▸ **Work to be completed**: Substitute "preview" for "thumbnail" in the rows from the line with "Given: Select the first" up to and including the line with "Looking at the screenshot, I should click(x=66, y=327).", leaving everything else unchanged. Give back only those lines.

▸ **Material for this exercise**:
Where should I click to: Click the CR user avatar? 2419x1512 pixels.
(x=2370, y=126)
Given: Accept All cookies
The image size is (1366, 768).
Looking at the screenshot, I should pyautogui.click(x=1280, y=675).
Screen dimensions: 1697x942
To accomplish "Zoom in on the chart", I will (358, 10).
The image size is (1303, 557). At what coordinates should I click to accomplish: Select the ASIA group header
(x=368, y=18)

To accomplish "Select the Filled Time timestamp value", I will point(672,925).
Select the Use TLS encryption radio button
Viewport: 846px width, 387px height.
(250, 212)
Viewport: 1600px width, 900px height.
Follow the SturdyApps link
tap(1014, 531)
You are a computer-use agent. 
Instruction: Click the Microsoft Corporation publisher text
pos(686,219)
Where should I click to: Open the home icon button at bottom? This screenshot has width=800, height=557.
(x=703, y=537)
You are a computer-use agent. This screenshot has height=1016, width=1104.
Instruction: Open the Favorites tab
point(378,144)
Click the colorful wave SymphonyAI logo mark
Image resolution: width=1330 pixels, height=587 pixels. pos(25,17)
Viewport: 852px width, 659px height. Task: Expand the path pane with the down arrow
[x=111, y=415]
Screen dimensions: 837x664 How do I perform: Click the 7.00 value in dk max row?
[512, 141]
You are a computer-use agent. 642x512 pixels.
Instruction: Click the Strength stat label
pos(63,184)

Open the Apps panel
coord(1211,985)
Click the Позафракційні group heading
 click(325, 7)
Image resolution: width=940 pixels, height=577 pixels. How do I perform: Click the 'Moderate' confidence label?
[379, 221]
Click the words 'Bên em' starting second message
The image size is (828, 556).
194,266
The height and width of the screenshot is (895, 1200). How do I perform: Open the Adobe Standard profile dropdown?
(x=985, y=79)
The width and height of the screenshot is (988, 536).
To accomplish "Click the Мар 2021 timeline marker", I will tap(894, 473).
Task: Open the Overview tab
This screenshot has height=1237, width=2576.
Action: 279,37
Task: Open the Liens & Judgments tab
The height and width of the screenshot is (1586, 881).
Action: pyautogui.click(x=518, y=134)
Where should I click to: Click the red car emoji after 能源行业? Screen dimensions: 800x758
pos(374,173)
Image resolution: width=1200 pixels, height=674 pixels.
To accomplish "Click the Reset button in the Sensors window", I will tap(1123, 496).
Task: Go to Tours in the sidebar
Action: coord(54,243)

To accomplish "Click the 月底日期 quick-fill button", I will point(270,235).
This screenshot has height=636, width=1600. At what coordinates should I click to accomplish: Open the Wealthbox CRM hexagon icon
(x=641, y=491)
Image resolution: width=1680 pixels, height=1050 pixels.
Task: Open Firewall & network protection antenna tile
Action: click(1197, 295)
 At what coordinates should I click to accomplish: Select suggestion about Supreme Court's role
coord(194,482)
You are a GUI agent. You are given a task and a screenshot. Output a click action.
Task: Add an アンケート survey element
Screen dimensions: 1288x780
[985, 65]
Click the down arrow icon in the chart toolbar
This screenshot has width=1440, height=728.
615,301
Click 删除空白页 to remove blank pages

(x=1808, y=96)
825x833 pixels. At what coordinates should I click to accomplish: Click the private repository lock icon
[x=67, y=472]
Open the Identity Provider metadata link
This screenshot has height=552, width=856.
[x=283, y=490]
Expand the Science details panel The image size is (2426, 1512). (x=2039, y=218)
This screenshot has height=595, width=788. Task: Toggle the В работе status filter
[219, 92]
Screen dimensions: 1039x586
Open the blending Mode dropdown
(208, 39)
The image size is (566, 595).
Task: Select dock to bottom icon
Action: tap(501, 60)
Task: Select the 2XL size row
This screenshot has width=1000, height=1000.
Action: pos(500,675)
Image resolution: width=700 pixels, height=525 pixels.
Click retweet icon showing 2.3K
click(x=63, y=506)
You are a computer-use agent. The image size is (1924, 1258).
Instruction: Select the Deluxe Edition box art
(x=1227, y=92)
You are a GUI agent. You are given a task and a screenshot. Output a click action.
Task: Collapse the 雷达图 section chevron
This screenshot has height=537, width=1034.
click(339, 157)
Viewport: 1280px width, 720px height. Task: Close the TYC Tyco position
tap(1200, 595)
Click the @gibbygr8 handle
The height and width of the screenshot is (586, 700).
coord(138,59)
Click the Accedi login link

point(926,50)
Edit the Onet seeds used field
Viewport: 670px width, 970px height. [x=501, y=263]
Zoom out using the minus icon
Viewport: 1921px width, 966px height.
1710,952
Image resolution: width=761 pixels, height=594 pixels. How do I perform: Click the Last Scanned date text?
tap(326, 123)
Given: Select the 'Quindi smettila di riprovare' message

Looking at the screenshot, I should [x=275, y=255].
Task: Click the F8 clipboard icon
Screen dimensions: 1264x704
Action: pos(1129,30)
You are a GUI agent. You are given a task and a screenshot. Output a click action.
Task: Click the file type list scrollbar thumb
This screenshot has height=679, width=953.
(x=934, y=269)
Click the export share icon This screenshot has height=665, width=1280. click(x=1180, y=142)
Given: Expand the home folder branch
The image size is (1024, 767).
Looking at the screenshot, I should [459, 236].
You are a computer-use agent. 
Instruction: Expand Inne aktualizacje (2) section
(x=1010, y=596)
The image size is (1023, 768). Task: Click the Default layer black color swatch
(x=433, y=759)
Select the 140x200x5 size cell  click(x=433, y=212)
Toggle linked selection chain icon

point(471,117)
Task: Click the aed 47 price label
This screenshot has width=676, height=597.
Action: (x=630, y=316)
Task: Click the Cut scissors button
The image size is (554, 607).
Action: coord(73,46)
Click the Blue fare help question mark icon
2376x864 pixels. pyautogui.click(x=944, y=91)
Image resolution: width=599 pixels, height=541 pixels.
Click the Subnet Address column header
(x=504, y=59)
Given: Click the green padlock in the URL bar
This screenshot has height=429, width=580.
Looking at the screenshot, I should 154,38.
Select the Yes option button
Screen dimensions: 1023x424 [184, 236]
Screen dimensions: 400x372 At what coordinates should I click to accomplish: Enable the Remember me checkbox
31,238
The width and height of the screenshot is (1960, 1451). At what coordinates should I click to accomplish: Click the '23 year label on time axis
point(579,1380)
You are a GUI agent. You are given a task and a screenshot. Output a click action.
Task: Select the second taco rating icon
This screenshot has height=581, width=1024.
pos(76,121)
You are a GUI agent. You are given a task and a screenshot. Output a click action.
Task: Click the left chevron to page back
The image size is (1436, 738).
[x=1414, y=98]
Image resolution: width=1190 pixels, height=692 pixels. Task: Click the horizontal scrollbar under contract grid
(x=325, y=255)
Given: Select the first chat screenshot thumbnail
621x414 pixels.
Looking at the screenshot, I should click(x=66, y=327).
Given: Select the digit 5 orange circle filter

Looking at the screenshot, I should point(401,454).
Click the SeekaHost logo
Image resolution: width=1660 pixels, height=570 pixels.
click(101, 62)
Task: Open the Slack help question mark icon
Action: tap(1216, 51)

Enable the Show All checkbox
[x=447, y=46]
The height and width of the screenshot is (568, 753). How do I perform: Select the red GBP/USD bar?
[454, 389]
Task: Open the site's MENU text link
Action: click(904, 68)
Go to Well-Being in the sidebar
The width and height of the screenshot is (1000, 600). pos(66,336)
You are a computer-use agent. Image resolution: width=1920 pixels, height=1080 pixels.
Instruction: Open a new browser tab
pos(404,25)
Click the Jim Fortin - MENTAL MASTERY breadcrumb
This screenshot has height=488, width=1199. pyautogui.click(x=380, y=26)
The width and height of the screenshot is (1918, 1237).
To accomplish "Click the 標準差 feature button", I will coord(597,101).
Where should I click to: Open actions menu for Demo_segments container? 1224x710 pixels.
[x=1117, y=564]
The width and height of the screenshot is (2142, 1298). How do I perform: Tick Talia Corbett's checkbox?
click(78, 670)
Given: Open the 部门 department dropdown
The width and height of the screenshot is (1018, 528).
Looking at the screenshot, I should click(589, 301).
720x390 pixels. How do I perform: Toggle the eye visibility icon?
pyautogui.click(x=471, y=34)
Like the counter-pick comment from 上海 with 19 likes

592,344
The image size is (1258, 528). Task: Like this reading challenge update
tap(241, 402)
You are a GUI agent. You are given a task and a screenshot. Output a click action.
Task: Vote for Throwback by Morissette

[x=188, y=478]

▸ **Task answer**:
Given: Select the first chat screenshot preview
621x414 pixels.
Looking at the screenshot, I should click(x=66, y=327).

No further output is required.